Easter has gone by and if you celebrate it, I hope you had fun celebrating with your family. In my last blog I discussed that Easter is not always a treat for data scientist because it's a moving holiday. In this article, I would like to introduce you to:
All these stories relate to date interval length calculations that involve movable holidays. You will see how easy it is to perform complex calculations and data preparation with movable dates like Easter or point-in-time definitions like "the first full weekend in February."
I met my friend George after Easter. He got married two years ago and has a very good marriage. After a few drinks however he admits that spending time with the family of his wife, especially his mother-in-law, is not the most ideal. Fortunately this only happens twice a year, at Easter and Christmas.
George says that his most enjoyable years are those with a long time span between Easter and Christmas and with a short visit from his parents-in-law at Christmas. However as both time intervals depend on movable dates, it's hard to calculate this for future years.
SAS won't be able to change the attitude of his mother-in-law. But we can easily calculate the length of the time interval when George doesn't have to see her.
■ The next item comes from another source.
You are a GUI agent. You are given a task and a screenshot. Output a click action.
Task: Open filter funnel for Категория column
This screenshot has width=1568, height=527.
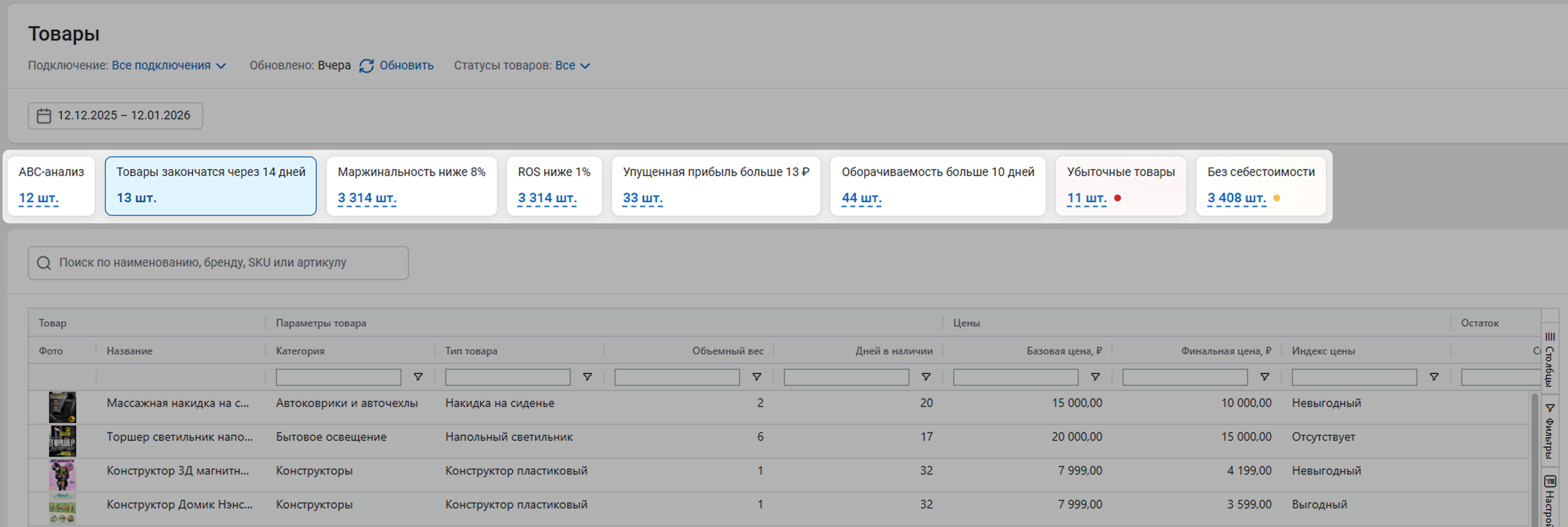coord(418,377)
The following SAS program calculates the "relaxing time interval" for George between Easter and Christmas. It also calculates the number of days his parents-in-law stay with them for Christmas.
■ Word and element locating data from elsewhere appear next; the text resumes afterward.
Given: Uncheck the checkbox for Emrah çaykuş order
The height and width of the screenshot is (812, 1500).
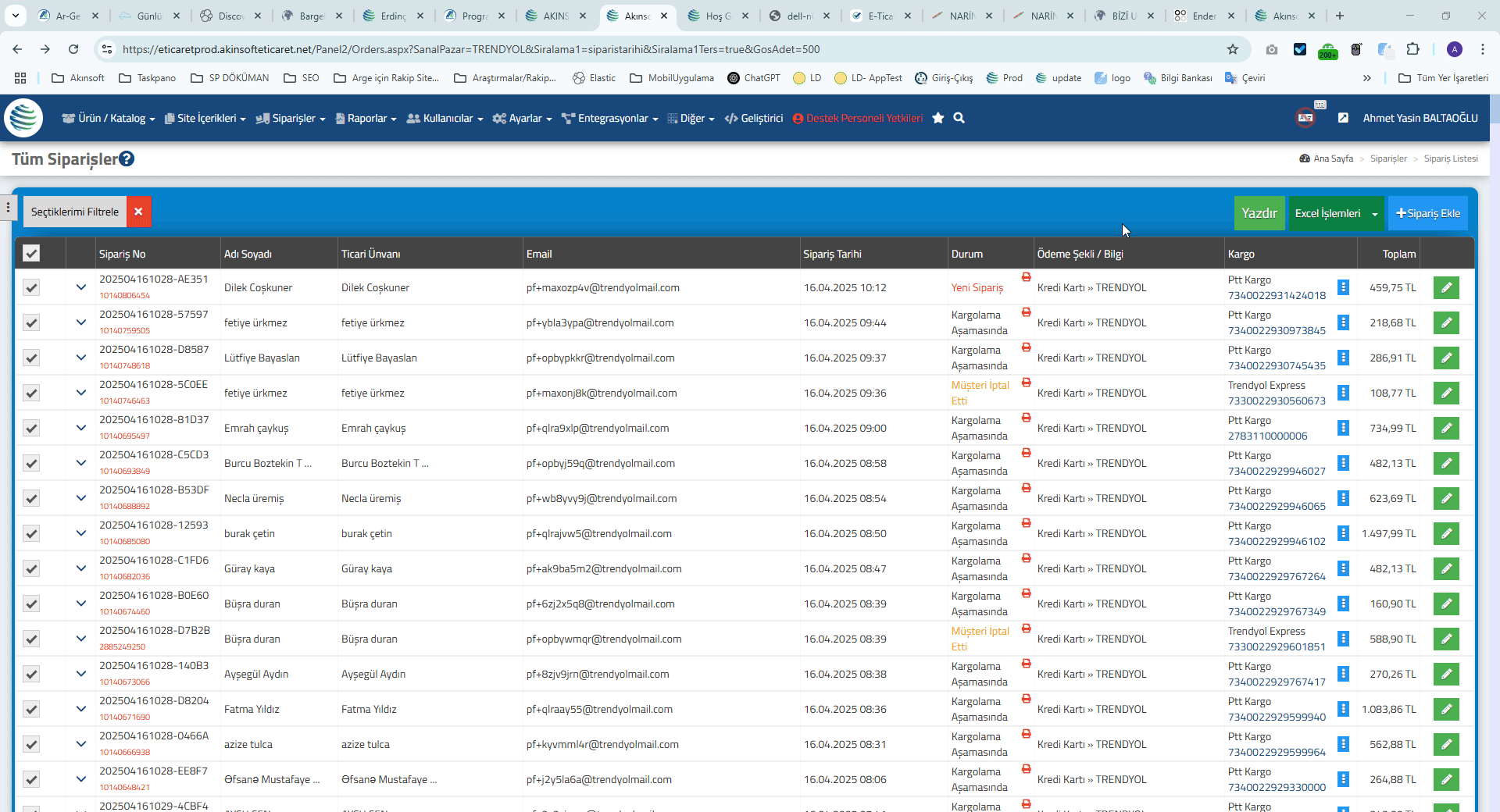Looking at the screenshot, I should [x=31, y=428].
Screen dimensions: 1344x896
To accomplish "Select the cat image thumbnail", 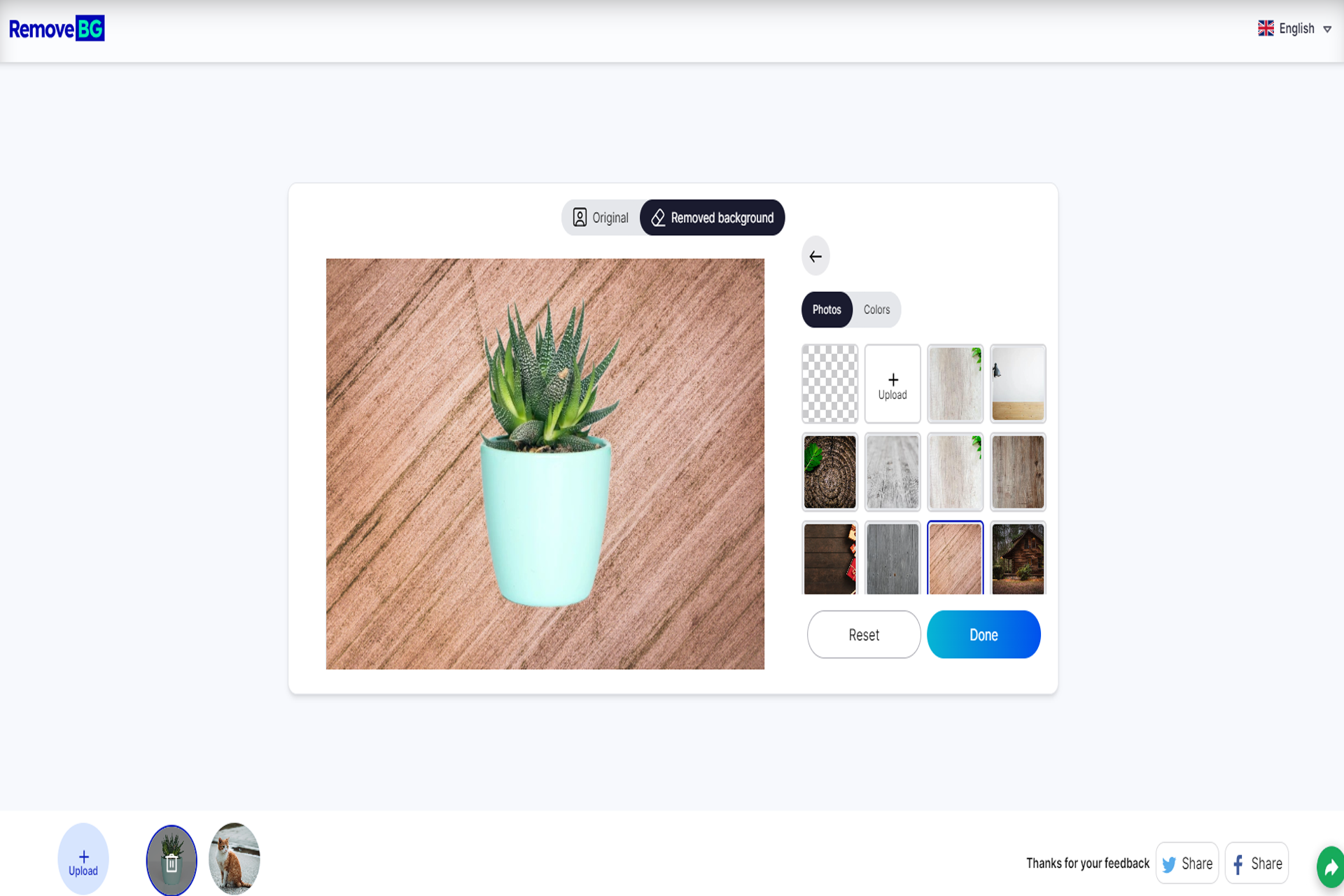I will point(234,858).
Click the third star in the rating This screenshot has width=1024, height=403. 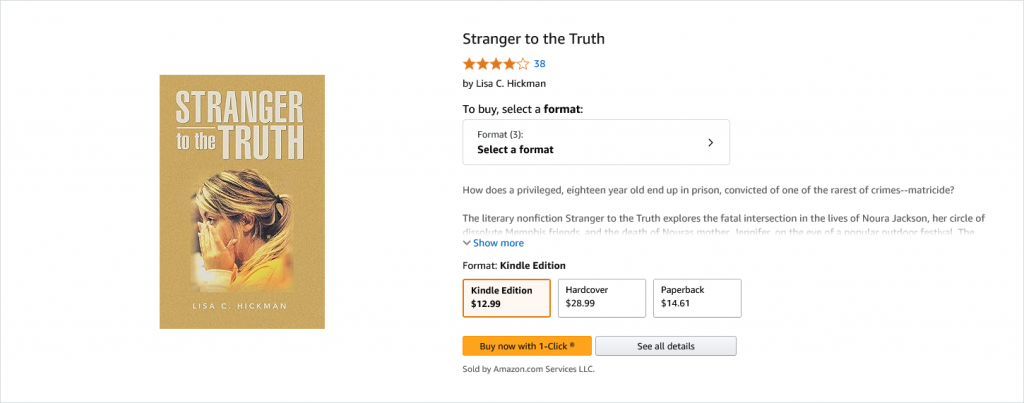pyautogui.click(x=496, y=64)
data mother_in_law_free_interval;
format Year 8.
EasterSunday date9.
SatBefore2412 weekdatx.;
do Year = 2019 to 2030;
SatBefore2412 = intnx('week.7',mdy(12,23,year),0);
EasterSunday = holiday('EASTER',year);
RelaxingDays = SatBefore2412-EasterSunday;
RelaxingWeeks = intck('WEEK',EasterSunday,SatBefore2412)+1;
DaysXmas = mdy(12,26,year) - SatBefore2412 + 1;
output;
end;
run;
The following table shows that in 2019 there are only 35 weeks between Easter and Christmas. The Saturday before Christmas is Dec 21st which means that Georges family-in-law will stay for 6 days from Dec 21st to Dec 26th.
2022 looks like a hard year for George where the number of relaxing weeks is low and he has them in his house for the maximum of 10 days around Christmas. 2023 looks much better, George!
Joanna is a lecturer at a business school in northern Germany. She only teaches in the winter term which ends on the last Saturday in January. The first full weekend in February is therefore the earliest date when she can be home in Austria and start the skiing season. Many ski lifts in Austria operate until Monday after Easter. So depending on the effective Easter date, Joanna has a varying number of weekends available for skiing every year.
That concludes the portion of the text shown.